Lifestyle Tweaks – The Sneaky Fixes

  • Drink more water (sometimes “hungry” is code for “parched”).
  • Sleep well (your body’s fat-burning hormones are drama queens about rest).
  • Stress less (cortisol loves to hoard fat like it’s saving for winter).

Professional Help – The Upgrade

If you’ve tried everything and the scale won’t budge, professionals exist for a reason:

  • Nutritionists (help tailor a plan)
  • Trainers (turn “I can’t do a push-up” into “I can do twenty and brag about it”)
  • Doctors (medications or surgery if appropriate)

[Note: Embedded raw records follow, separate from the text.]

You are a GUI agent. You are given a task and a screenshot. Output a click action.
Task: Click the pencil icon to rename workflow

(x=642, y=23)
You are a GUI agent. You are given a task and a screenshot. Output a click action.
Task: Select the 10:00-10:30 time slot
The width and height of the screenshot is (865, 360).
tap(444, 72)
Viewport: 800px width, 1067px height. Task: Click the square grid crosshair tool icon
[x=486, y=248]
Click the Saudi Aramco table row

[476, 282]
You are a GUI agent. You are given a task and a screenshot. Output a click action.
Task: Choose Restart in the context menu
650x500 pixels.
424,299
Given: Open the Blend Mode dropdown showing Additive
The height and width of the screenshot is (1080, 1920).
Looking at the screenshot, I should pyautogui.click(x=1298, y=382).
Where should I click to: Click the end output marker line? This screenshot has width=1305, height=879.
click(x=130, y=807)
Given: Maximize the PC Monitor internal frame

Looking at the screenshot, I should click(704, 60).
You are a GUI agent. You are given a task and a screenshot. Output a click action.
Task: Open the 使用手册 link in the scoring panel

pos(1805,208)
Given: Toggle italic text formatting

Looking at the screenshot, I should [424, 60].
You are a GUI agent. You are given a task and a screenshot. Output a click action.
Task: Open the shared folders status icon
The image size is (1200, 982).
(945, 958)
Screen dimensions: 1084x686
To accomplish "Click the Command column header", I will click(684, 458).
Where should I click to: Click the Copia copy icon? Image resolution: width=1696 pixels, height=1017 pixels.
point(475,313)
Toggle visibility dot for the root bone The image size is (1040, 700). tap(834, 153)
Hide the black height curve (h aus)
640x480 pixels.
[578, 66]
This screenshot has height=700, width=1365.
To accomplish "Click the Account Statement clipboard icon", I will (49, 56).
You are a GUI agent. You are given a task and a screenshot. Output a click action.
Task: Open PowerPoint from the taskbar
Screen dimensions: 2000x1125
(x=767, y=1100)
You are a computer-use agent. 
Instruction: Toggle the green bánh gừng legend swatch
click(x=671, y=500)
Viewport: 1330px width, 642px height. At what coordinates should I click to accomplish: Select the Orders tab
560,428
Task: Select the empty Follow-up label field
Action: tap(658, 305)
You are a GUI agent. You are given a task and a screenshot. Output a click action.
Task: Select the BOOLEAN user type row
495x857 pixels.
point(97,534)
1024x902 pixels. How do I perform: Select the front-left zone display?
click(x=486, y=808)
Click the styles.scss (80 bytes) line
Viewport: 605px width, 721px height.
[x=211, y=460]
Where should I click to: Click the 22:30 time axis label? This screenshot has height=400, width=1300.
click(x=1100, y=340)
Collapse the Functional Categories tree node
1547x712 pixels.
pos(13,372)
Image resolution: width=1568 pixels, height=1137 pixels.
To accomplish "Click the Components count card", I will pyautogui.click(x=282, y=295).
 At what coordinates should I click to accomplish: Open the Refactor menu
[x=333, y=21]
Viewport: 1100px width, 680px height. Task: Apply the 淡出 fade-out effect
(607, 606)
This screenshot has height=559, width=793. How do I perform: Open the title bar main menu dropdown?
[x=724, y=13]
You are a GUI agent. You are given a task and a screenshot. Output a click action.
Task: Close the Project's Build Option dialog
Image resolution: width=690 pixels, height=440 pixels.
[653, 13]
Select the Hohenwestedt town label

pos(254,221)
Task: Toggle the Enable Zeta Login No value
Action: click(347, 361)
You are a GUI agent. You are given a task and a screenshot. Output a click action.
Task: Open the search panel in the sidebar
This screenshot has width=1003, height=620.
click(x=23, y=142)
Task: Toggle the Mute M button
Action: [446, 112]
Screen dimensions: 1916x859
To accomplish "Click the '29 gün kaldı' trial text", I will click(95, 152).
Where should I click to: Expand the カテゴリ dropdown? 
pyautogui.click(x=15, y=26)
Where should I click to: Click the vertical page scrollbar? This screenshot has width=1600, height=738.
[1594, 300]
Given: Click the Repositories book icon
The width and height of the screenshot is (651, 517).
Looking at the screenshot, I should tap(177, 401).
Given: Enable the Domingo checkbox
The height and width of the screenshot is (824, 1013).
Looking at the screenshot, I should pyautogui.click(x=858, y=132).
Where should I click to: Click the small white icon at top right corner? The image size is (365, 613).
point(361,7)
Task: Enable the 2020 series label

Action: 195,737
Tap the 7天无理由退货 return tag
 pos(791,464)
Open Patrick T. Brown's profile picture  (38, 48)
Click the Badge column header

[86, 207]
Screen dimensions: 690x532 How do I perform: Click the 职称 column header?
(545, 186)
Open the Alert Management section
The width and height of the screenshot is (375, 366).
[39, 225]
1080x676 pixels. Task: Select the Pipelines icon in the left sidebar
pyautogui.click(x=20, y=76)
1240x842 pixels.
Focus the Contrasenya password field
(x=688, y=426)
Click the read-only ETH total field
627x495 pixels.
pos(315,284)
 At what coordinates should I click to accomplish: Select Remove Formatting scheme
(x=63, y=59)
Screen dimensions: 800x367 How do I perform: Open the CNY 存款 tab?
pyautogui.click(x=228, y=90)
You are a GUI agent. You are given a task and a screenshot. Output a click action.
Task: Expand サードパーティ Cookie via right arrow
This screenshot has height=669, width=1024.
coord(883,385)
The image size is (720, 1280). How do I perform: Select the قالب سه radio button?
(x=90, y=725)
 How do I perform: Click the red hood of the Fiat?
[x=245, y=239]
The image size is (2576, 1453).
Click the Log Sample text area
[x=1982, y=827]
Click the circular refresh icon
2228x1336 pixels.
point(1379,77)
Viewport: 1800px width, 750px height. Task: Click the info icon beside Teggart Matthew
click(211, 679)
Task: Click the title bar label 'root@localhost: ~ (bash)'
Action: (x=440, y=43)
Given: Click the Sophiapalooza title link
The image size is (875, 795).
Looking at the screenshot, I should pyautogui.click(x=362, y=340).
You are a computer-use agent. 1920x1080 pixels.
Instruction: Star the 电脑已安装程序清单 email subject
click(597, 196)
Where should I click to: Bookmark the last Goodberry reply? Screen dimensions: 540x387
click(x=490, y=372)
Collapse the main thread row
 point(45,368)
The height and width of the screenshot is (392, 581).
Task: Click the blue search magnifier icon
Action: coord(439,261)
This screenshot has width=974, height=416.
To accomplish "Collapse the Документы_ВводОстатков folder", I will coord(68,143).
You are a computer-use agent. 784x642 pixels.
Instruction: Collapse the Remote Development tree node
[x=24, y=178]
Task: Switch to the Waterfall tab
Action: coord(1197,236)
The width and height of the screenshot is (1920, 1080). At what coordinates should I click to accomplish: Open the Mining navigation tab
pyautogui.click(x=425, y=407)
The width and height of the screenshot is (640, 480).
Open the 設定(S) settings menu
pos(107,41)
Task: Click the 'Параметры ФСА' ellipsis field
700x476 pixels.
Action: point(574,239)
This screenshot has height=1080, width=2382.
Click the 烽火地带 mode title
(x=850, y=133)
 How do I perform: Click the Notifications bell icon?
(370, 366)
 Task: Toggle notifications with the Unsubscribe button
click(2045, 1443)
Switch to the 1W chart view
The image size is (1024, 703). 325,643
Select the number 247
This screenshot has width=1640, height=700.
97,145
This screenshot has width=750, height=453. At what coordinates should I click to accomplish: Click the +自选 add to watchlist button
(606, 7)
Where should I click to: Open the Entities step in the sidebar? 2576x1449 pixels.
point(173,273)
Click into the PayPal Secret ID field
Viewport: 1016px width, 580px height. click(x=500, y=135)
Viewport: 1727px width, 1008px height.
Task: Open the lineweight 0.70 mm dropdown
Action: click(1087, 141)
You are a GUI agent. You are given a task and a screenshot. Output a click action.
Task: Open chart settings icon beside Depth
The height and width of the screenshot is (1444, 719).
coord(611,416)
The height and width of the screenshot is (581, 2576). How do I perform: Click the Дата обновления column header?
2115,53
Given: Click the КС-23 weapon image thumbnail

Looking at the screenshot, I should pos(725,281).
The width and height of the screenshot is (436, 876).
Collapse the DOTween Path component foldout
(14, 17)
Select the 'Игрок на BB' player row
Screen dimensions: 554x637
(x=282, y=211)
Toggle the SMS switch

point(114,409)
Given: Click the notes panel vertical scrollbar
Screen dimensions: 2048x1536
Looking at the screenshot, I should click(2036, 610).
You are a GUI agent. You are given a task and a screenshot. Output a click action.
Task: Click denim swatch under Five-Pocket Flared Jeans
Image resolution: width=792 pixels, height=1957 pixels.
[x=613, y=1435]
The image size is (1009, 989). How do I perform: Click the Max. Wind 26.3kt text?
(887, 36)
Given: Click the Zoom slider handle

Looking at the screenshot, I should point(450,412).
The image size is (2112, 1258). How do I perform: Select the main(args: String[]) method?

Medications Available for Weight Loss

  1. Orlistat
    • How it works: Blocks fat from being absorbed in your gut, so it just passes through.
    • Note: The more fat you eat in your diet the more diarrhoea you gonna get, so if your finding those symptoms intolerable it may be that you need to modify your diet ie reduce amount of fat you consume in your diet
  2. GLP-1 Receptor Agonists eg. Liraglutide , Semaglutide
    • How it works: Mimics a gut hormone (GLP-1) that makes you feel full, slows stomach emptying, and reduces appetite. Also used for diabetes
  3. Combination GIP and GLP-1 Receptor agonist eg. Tirzepatide (aka Mounjaro)
    • How it works: It works by helping your body produce more insulin when needed. It also reduces the amount of glucose, or sugar, produced by the liver, and slows down how quickly food is digested. Also used for diabetes.
  4. Naltrexone-Bupropion (for patients not already established on it private prescription only in UK currently, as of Aug 2025)
    • How it works: Combines two drugs that affect appetite and reward pathways in the brain, helping reduce cravings and hunger.

The Grand Finale

So there you have it, weight loss in all its sweaty, snacky, sometimes downright confusing glory. Remember, your body is basically a savvy caveman who’s a little confused by modern life, your diet is your ally (not your enemy), and exercise is just that little persuasive push your body might need to get into top gear.

Now go forth, move a little, eat a little less – on your way to a healthier future.